Xdc replication issue after the cluster rebuild

Hi,

While we were executing the DR exercise we have encountered the XDC issue which we can’t recover from except for rebuilding the cluster pair.

Our current setup is 2 clusters (primary:failoverVersion:1, secondary:failoverVersion:2) with XDC configured and operational.

DR scenario is following:

  1. Delete secondary cluster
  2. Create secondary cluster
  3. Configure the XDC to replicate to primary
  4. Failover the namespace from primary to secondary
  5. Send a dummy notification to the running workflows
  6. Make sure all is moved to the secondary cluster

All is fine a that stage with namespaces making the way on secondary and workflows replicated and we proceed to

  1. Delete the primary cluster
  2. Create the primary cluster
  3. Configure the XDC to replicate to secondary

At that stage we normally submit a test creating a global namespace on primary. Namespace gets created but it is not replicated back to secondary. Same happens if we create ns on secondary, it does not replicate to primary.

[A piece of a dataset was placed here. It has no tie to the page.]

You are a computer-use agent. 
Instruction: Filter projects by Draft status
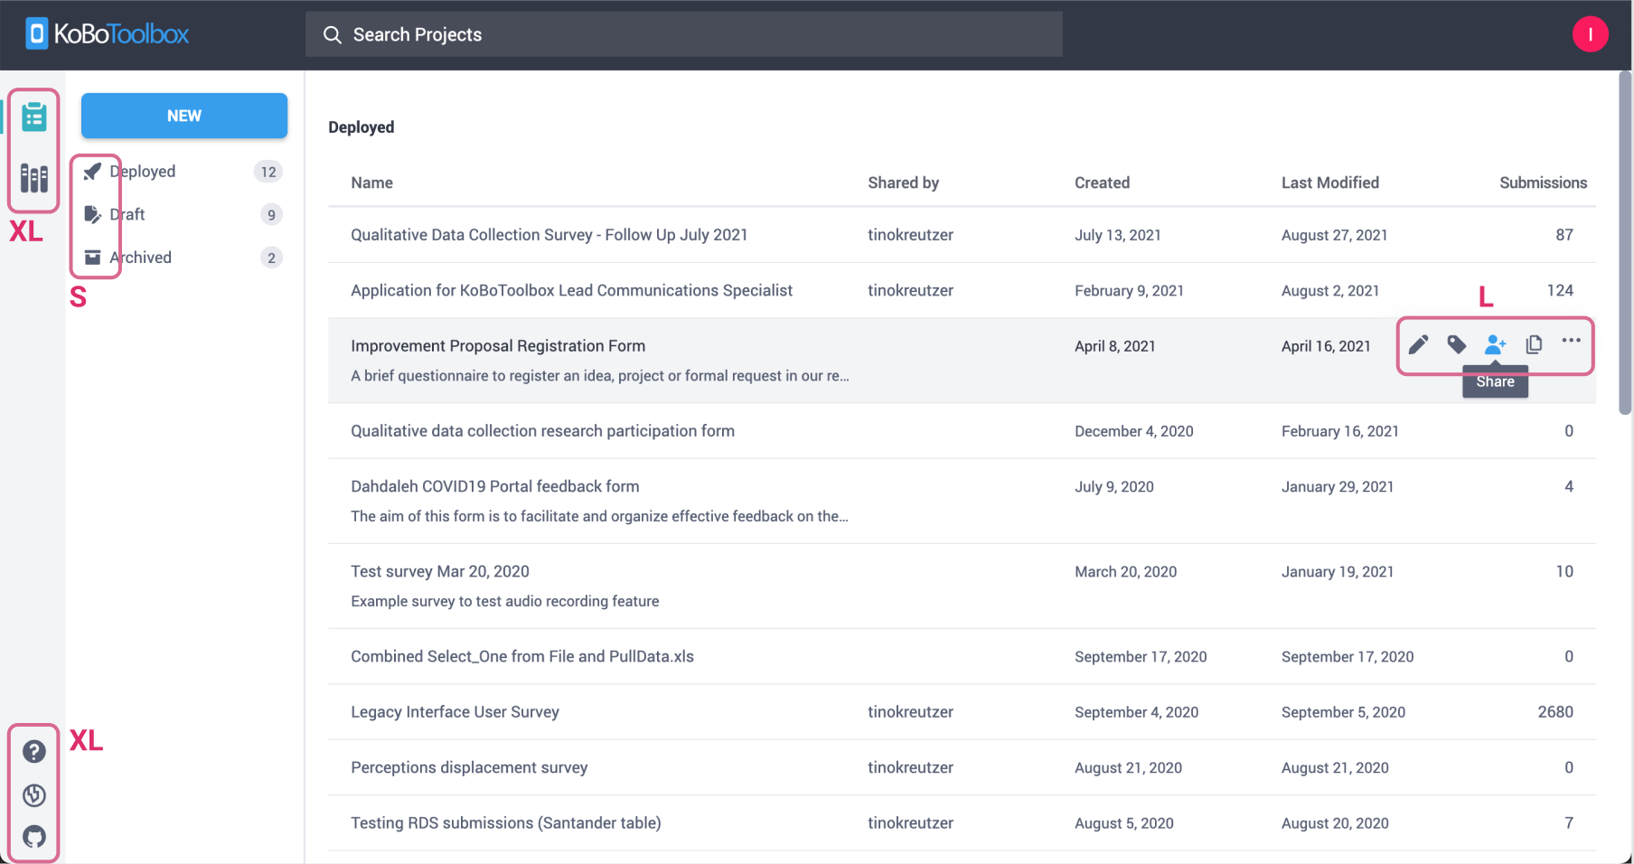pos(127,214)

Below operations also do not have any effect

  1. Failover the namespace from primary to secondary
  2. Send a dummy notification to the running workflows
  3. Make sure all is moved to the secondary cluster

At that stage we have re-created both clusters and XDC works as expected with NS failing over and WF events replicated. When we were issuing the failover command namespace version increment was increasing as we would expect.

Could someone please help us to understand what might have caused the XDC to fail (no server error logs indicating the failure)?

We are suspecting something glitched with the replication version being discarded by the servers up on arrival of the replicated event but this is only a guess. We can also re-run the exercise if additional info is needed.

Temporal Version: 1.16.2

We will attempt another test with 1.17.1 as there were few fixes applied between 1.16 and 1.17.1 related to the replication

1 Like

We have got a successful DR drill executed with the 1.17.1 and XDC worked as expected.